_DESCRIPTION OF THE TASK:_ Go through the records and copy each line where the string "left" occurs.

BEGIN SUPPLIED RECORDS

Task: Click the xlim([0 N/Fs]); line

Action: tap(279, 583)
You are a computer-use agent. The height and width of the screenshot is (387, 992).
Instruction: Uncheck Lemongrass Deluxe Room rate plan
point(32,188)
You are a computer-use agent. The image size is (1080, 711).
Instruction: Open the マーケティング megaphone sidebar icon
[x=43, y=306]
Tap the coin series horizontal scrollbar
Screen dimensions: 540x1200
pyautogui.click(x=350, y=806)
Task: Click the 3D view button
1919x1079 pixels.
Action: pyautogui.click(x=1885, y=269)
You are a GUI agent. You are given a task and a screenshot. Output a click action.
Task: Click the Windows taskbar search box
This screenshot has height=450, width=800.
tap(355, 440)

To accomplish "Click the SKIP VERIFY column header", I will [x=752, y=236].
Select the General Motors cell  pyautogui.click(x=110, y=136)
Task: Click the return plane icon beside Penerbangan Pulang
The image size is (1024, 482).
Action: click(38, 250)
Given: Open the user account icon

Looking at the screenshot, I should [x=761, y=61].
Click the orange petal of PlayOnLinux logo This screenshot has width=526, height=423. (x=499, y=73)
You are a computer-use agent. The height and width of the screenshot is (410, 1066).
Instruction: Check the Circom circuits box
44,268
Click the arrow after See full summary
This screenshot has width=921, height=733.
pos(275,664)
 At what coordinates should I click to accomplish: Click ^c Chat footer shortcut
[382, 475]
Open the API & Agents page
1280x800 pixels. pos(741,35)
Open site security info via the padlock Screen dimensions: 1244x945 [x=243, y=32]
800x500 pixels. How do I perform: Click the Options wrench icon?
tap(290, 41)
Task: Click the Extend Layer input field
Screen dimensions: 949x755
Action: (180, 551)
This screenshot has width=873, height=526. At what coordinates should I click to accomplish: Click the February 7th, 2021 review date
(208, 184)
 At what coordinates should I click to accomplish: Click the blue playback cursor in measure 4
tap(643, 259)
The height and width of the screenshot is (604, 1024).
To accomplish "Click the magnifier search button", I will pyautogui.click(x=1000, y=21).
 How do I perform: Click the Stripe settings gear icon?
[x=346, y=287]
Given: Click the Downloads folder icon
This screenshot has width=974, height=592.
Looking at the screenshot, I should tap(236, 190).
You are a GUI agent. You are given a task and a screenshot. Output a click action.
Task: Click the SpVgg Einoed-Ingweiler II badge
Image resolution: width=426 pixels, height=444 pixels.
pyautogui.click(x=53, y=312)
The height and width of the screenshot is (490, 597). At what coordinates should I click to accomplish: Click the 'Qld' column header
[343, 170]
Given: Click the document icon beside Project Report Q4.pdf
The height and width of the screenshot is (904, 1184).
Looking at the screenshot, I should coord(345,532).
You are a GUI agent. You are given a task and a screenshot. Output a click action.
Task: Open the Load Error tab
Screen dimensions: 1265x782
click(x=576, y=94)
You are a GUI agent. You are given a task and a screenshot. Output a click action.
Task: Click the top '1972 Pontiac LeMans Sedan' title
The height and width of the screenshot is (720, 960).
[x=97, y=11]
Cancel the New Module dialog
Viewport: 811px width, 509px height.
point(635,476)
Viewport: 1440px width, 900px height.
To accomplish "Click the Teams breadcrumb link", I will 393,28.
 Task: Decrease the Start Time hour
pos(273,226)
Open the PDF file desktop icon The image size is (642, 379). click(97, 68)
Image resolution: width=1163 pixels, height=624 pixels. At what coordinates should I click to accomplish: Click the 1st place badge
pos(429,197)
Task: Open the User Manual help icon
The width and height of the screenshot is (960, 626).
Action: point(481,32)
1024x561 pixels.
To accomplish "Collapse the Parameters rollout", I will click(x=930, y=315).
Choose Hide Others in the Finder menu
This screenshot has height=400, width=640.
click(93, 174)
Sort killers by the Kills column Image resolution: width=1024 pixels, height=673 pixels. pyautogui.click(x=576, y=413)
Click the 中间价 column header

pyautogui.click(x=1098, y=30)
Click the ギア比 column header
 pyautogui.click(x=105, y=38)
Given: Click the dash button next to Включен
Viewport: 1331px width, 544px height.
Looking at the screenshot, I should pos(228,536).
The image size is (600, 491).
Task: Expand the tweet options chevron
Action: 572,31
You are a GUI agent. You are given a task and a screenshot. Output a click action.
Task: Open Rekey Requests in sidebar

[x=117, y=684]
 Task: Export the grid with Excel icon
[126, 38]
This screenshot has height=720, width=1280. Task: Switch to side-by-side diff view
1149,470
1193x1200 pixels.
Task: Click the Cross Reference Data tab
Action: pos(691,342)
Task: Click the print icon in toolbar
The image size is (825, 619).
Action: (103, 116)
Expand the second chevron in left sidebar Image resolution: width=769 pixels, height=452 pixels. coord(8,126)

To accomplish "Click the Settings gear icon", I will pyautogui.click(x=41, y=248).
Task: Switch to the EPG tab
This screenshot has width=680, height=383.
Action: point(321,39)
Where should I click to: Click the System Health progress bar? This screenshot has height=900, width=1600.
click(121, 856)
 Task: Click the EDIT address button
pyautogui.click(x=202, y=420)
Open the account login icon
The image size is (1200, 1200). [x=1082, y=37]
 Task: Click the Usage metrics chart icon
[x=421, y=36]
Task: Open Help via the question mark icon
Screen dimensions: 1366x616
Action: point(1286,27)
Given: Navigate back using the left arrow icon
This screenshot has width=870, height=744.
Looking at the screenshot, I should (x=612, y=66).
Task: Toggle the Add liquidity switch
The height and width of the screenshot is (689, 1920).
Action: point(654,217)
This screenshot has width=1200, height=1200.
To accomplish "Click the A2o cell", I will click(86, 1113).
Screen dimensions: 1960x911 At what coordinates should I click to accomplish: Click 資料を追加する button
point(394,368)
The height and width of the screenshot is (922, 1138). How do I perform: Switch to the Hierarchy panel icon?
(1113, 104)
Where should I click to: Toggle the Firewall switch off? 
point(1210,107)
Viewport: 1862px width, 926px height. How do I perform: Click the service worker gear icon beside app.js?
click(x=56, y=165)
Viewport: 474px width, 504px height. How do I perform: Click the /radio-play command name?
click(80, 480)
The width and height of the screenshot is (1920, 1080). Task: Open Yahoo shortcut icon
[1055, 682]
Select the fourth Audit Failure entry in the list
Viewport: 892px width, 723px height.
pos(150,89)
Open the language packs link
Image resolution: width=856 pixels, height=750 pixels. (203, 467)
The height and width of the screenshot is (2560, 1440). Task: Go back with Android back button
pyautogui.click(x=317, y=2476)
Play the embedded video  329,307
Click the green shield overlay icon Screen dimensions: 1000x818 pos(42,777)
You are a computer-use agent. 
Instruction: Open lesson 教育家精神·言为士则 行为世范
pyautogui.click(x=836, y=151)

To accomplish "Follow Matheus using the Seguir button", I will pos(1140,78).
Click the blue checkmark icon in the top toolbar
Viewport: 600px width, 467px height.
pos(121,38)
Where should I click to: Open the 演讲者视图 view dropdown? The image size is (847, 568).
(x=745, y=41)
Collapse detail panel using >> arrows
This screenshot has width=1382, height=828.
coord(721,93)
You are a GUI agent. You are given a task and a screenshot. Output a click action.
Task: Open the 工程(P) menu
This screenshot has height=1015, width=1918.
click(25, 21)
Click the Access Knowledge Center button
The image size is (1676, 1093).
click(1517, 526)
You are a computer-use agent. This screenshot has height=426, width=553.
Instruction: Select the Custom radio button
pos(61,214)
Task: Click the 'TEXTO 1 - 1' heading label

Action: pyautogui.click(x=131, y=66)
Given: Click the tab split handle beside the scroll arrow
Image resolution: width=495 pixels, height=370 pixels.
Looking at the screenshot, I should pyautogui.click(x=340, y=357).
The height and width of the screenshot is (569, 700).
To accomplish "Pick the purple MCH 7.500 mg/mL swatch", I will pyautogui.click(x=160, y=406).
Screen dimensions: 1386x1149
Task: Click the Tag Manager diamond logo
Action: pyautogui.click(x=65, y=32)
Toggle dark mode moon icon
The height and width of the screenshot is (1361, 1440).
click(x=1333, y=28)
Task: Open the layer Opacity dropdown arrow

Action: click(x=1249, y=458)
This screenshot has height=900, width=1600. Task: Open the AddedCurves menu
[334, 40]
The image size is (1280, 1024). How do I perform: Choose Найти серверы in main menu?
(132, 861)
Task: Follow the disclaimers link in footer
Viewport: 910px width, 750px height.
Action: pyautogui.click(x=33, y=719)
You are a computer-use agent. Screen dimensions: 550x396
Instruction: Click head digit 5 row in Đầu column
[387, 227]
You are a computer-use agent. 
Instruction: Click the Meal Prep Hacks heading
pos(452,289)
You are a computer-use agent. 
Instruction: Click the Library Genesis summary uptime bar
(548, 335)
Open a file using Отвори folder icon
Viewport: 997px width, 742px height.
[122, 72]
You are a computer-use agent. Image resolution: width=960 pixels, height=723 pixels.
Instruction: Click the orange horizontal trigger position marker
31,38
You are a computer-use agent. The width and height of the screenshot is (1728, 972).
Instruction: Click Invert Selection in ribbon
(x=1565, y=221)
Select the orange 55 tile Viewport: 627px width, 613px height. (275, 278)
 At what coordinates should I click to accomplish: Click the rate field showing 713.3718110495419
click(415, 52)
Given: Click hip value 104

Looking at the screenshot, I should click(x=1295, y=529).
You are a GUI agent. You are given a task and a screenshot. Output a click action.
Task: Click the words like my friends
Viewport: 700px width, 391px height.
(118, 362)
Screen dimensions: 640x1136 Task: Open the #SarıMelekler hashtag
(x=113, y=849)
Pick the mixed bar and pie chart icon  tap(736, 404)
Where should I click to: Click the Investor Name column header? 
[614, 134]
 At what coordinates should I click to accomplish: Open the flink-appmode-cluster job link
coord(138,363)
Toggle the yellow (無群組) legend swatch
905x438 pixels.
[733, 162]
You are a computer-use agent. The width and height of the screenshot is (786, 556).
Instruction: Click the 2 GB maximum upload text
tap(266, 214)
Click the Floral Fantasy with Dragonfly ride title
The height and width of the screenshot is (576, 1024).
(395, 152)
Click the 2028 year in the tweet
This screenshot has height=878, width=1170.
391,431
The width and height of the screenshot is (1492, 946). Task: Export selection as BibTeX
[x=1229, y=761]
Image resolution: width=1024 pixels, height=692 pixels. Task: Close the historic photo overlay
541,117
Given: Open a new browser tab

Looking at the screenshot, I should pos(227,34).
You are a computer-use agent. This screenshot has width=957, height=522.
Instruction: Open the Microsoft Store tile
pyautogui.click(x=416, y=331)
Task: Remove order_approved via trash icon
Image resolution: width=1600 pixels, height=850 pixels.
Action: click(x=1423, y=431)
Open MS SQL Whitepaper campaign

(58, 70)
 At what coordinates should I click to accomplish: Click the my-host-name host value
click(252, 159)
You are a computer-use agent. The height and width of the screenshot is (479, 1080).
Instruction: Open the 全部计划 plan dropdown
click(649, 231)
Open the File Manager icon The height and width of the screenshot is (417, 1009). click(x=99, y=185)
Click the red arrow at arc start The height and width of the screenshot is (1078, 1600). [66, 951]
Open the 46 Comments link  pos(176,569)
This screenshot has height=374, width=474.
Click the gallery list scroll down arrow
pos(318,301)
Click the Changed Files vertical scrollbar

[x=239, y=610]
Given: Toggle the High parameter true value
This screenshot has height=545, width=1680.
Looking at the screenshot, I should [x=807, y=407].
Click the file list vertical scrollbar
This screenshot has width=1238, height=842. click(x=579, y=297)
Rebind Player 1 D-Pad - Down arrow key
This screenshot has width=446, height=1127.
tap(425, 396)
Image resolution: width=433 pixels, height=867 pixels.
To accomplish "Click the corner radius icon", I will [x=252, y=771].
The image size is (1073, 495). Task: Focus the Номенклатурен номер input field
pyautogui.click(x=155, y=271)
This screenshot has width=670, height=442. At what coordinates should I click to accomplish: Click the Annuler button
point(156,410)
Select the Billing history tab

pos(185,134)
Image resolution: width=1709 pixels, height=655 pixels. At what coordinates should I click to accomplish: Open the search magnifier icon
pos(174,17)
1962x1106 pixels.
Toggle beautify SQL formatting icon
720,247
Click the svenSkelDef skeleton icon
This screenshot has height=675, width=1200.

END SUPPLIED RECORDS

_EXERCISE ANSWER:_
Expand the second chevron in left sidebar Image resolution: width=769 pixels, height=452 pixels. coord(8,126)
Given: Navigate back using the left arrow icon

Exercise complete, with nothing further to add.